Slouching towards multilateralism
The tragic crisis in Syria is giving the world a glimpse of what a multilateral future might look like. Instead of going it alone, the United States has decided to compromise and work with other stakeholders in the international system.
The difference between dropping and not dropping bombs on Syria is not just the difference between the merits of war and diplomacy. Rather it's the first glimpse of a new world order, in which the US has an important role to play, but doesn't always get things its way, especially when the leadership lacks support at home and abroad.
It was far from US President Barack Obama's finest moment, but he was far-sighted enough to put a bad decision on hold, with the knowledge that flip-flops and lousy optics don't matter if he gets the right fix for the problem in the long run. He proved he's still got game; caught flat-footed in a corner, he threw the ball to Russian President Vladimir Putin.
As for this turnabout, the American public gets some of the credit, for citizens in all walks of life made it clear, through the media, on the Internet and through their elected representatives, that they are war-weary. Fans started to boo Team America when it adopted the gangster pose of a gung-ho gunslinger.

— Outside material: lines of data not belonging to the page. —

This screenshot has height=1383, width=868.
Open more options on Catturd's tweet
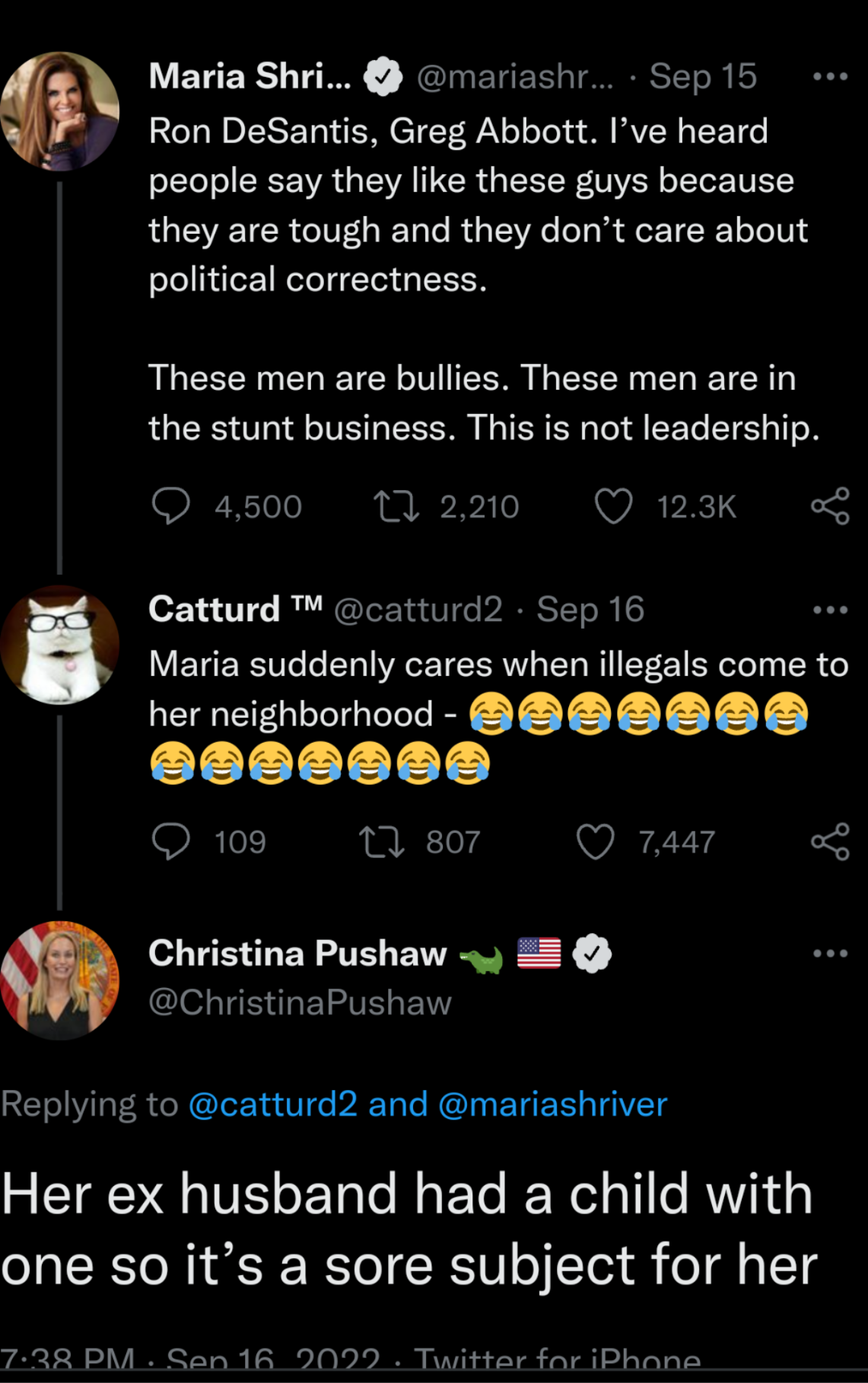pos(830,610)
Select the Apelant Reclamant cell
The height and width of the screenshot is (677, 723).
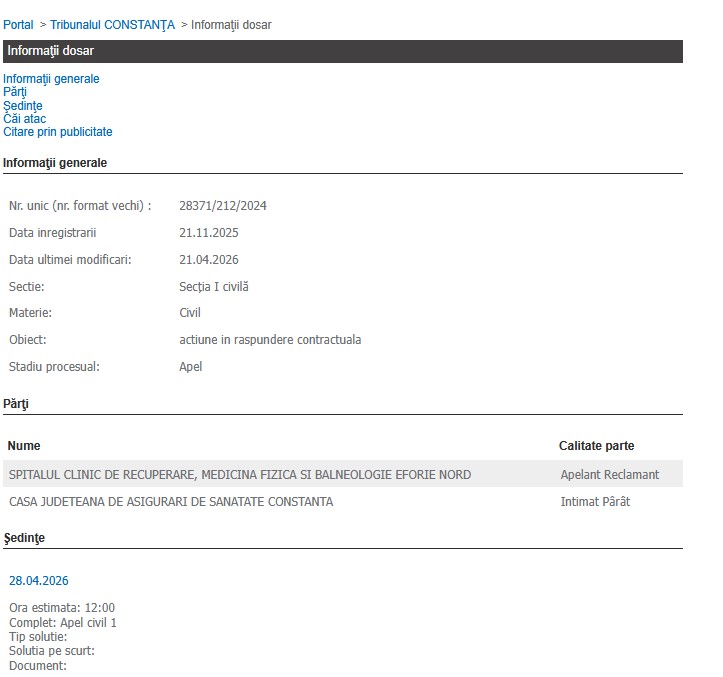click(610, 474)
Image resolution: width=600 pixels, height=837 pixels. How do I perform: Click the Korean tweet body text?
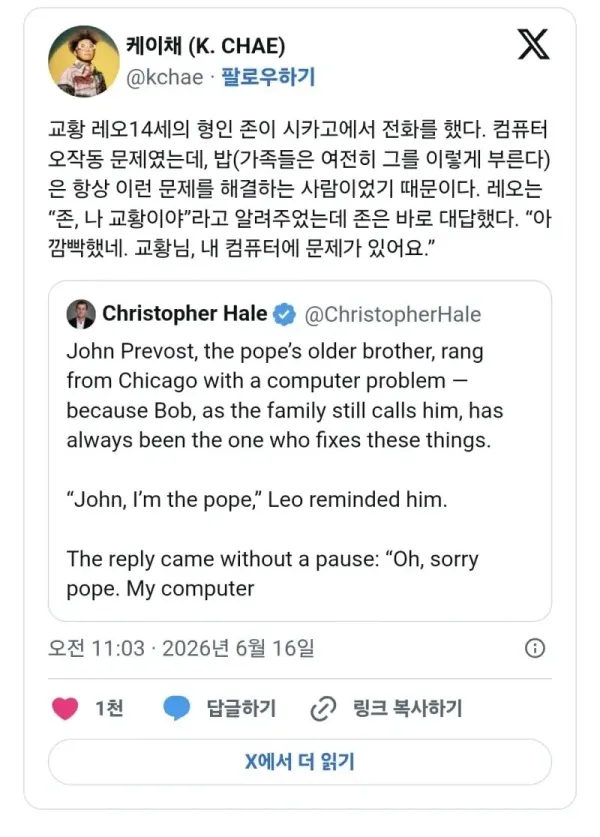pos(299,188)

A bellicose US president has backed down for lack of support, though he remains truculent enough to reserve the right to launch unilateral attacks in the future, un-vetted and unapproved by Congress, in the name of "national security".

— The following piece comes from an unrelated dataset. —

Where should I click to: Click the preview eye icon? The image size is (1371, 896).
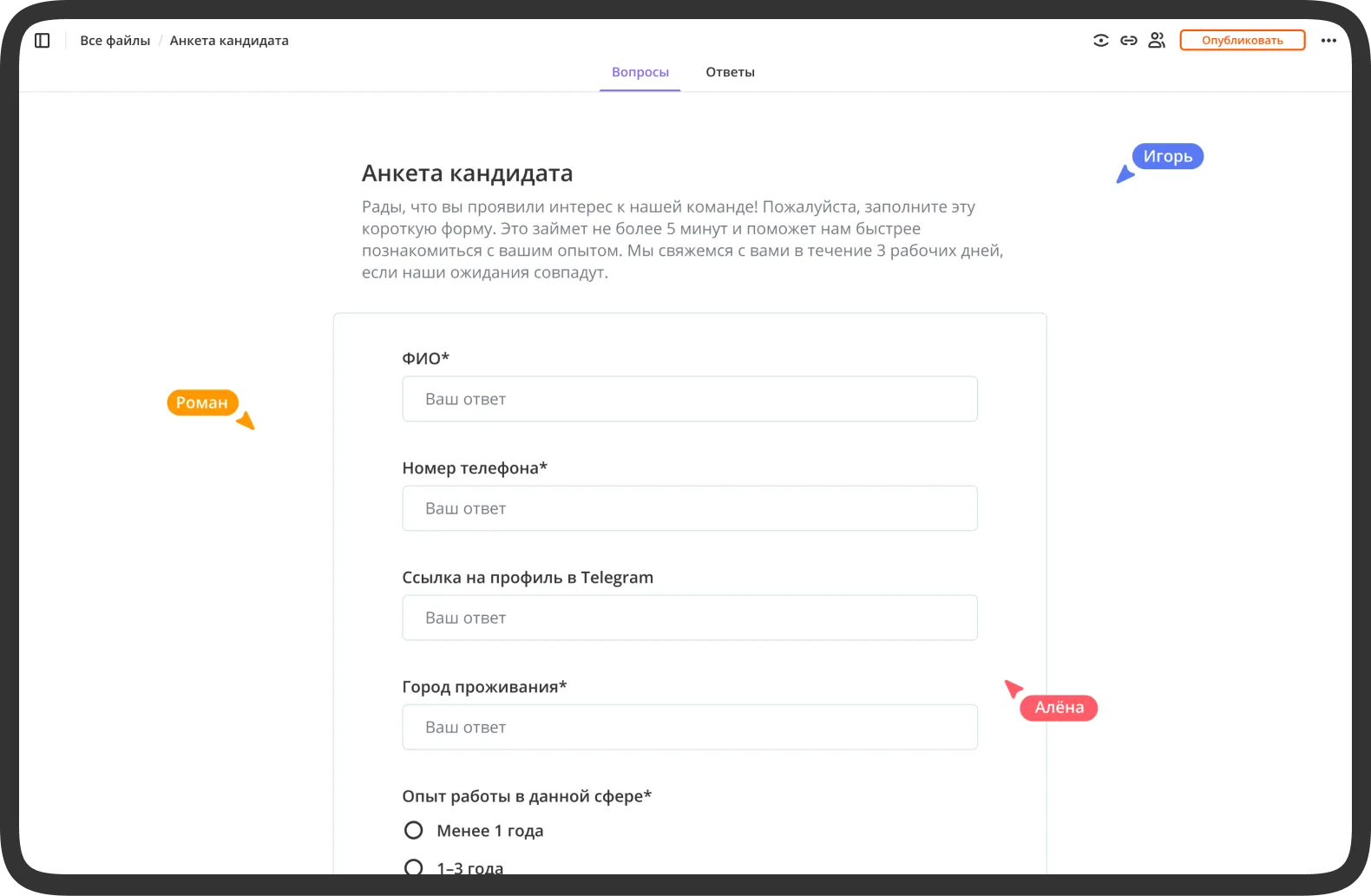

Even after Russia offered what appears to be an effective way out, Obama symbolically stuck to his guns, delivering a prime-time war speech riddled with internal contradictions and doubts. On the one hand, the boilerplate script for a call to arms was full of rash, rhetorical bravado, asking Americans to watch the sickening news videos from Syria, as if to provoke a visceral reaction that would cloud clear thinking.
Furthermore the offensive was billed as a "no boots on the ground" affair, which is code for killing without fear of being killed; an unkind message hammered home by neo-liberal hawks close to the president, such as National Security Advisor Susan Rice and UN Ambassador Samantha Powers.
On the other hand, enough wiggle room was left to make way for the weak possibility that there remained a peaceful way to squelch Syria's chemical weaponry, if Russia came out in support of verifiable inspections.
If the community of nations is to evolve beyond the one-sided bullying of unilateralism to the communal decision-making of multilateralism, the US needs to behave more democratically in international forums.